In November 2015, during a Kulmiye central council meeting held in Hargeisa, a serious internal dispute broke out over President Silanyo's support for Muse Bihi Abdi as the party's presidential candidate, prompting many senior figures to break with the pro–Bihi faction, and Hussein Ahmed Aideed, speaking for the Kulmiye Alliance, described the central council meeting as a “haram” gathering and said that anything resulting from it would also be haram.

===To the Waddani party===
In October 2016, Hussein Ahmed Aideed protested the selection of Muse Bihi Abdi as the ruling party's presidential candidate and, together with several other senior figures, left the governing party to join the opposition Waddani Party.

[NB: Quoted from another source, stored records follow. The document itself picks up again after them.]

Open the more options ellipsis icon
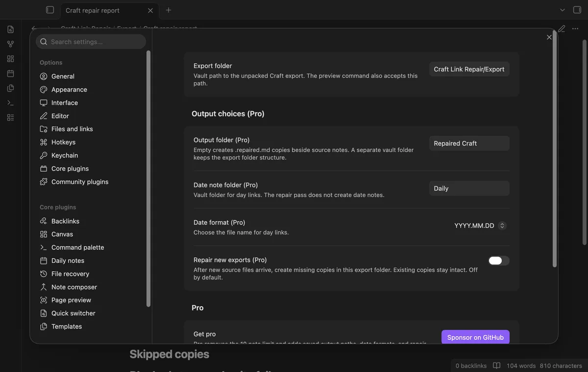 (x=575, y=29)
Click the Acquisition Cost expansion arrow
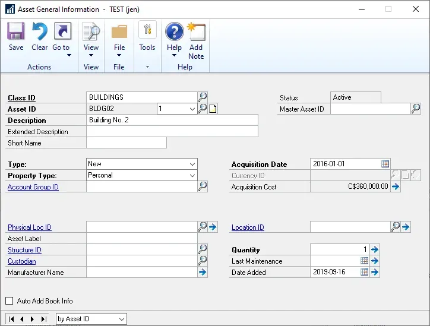 click(x=396, y=187)
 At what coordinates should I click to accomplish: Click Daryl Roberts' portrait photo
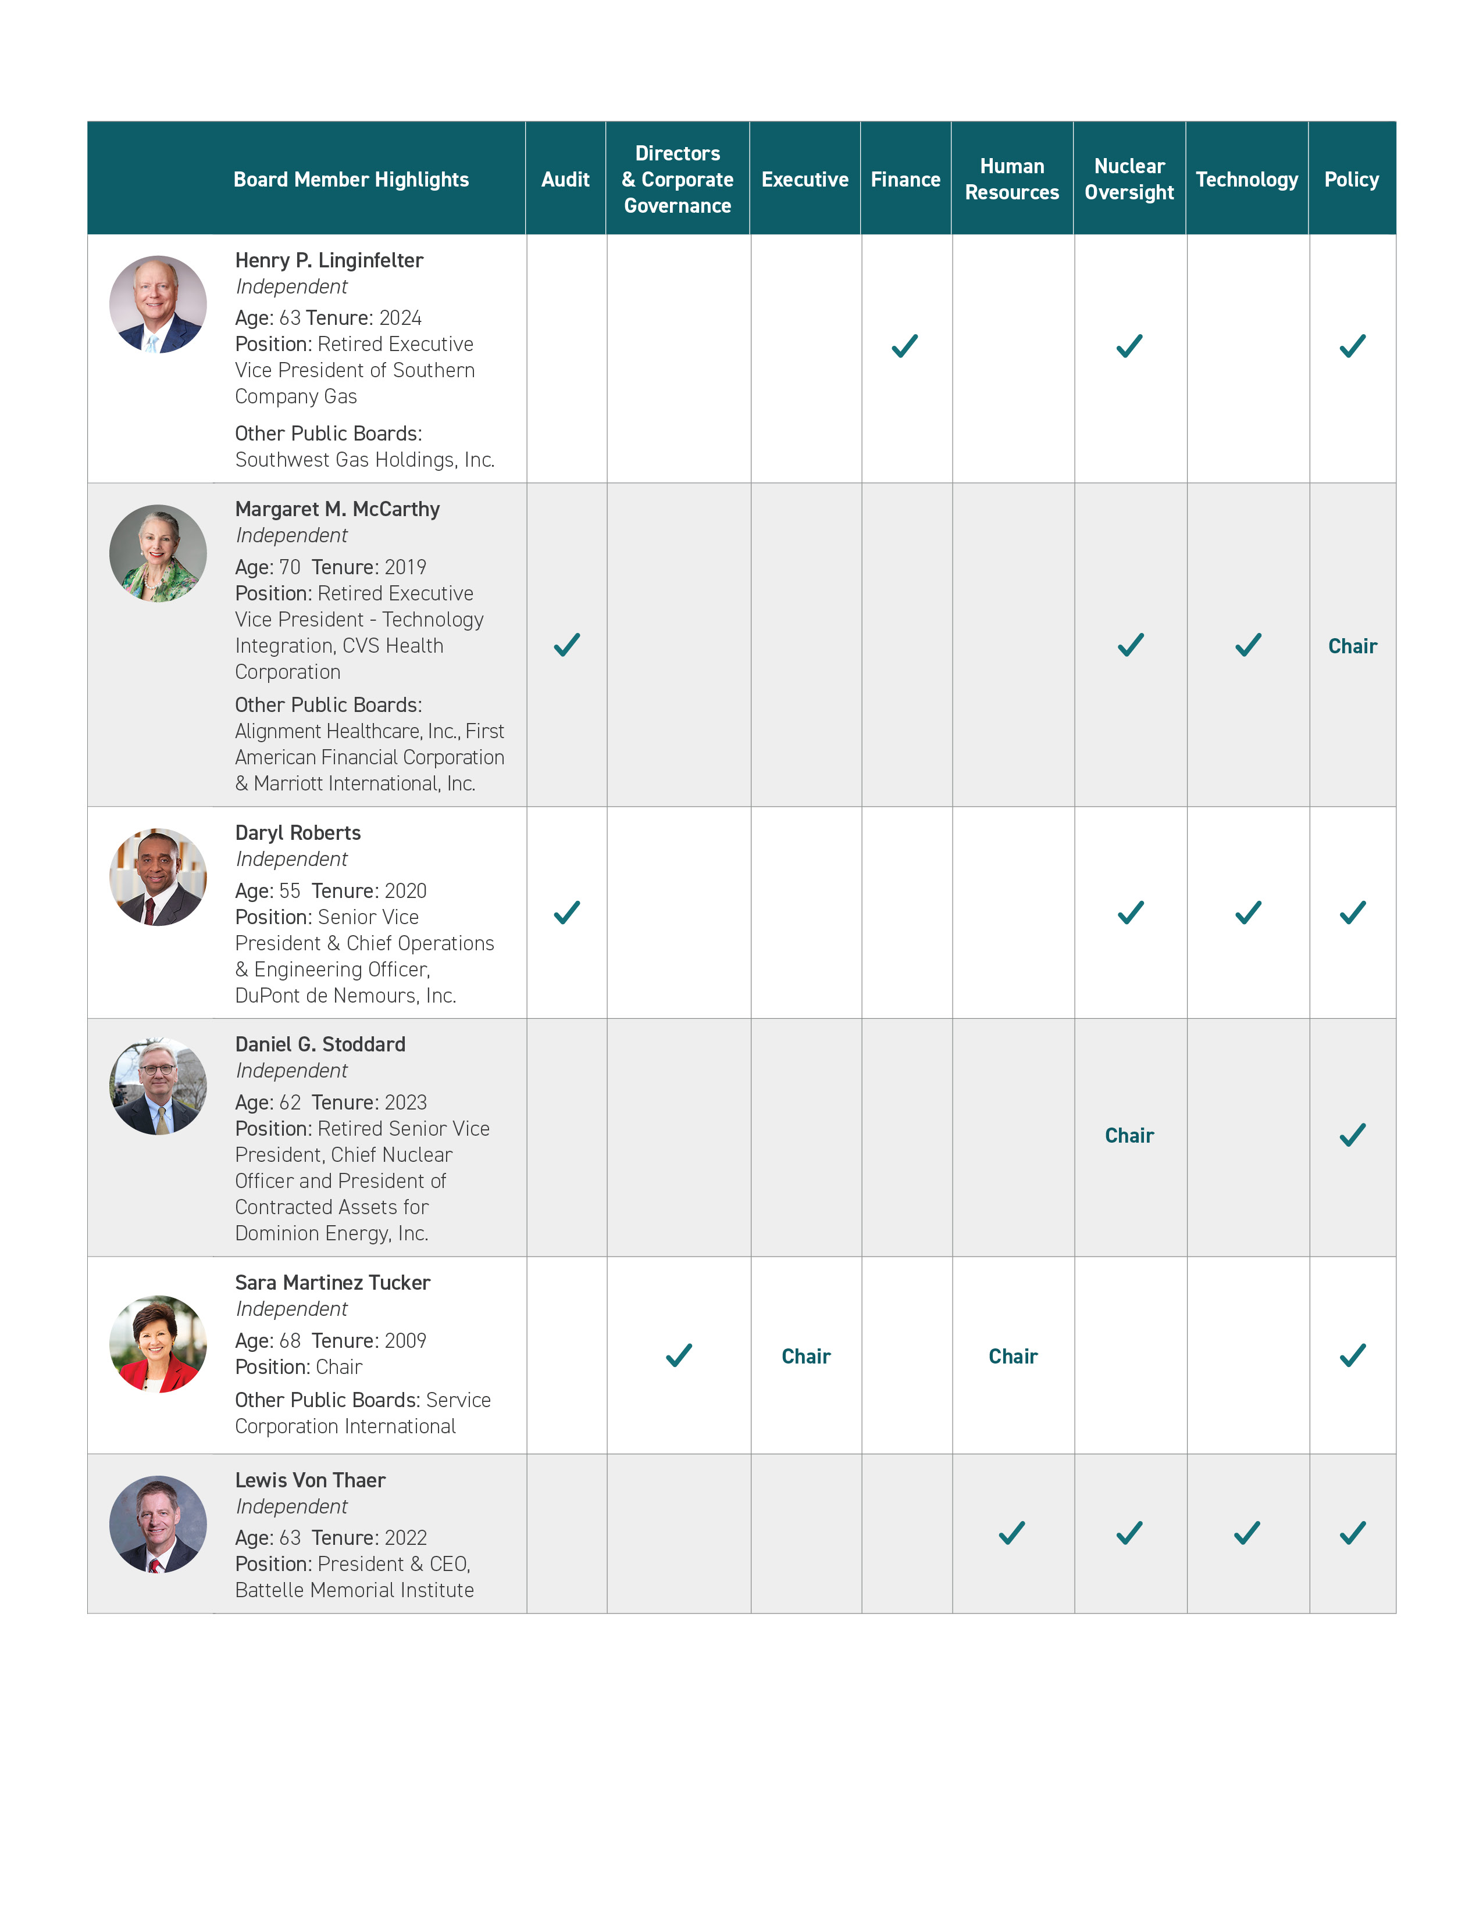(158, 876)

In February 2017, Hussein Ahmed Aideed argued that contemporary Somaliland closely resembled China during the Cultural Revolution when the “Gang of Four” manipulated Chairman Mao Zedong and distorted the country's political course, implicitly criticising President Silanyo's inner circle.

In November 2017, Hussein Ahmed Aideed, together with Mohamed Yasin and Osman Afgaab, alleged that parts of the 2017 Somaliland presidential election had been fraudulently manipulated in certain areas.

===House Representative===
In May 2018, the constitutional court swore in Hussein Ahmed Aideed — who, despite having since left the Kulmiye Party to join the opposition Waddani Party, was still entitled to a seat through Kulmiye's reserve-member allocation from the original election — as a member of parliament to fill the vacant seat left by Ibrahim Ahmed Haybe, who had died the previous month.

===Public Works Minister (2nd term)===
In December 2024, newly elected president Irro announced a 48-member cabinet and appointed Hussein Ahmed Aideed as Minister of Public Works, Lands and Housing. In January 2025, ministers appointed by the president received a vote of confidence in the House of Representatives, and Hussein Ahmed Aideed was approved with 63 votes.

In October 2025, the Taiwanese representative to Somaliland hosted a Taiwan National Day celebration in Hargeisa, which was attended by Foreign Minister Abdirahman Dahir Adam and former justice minister Hussein Ahmed Aideed.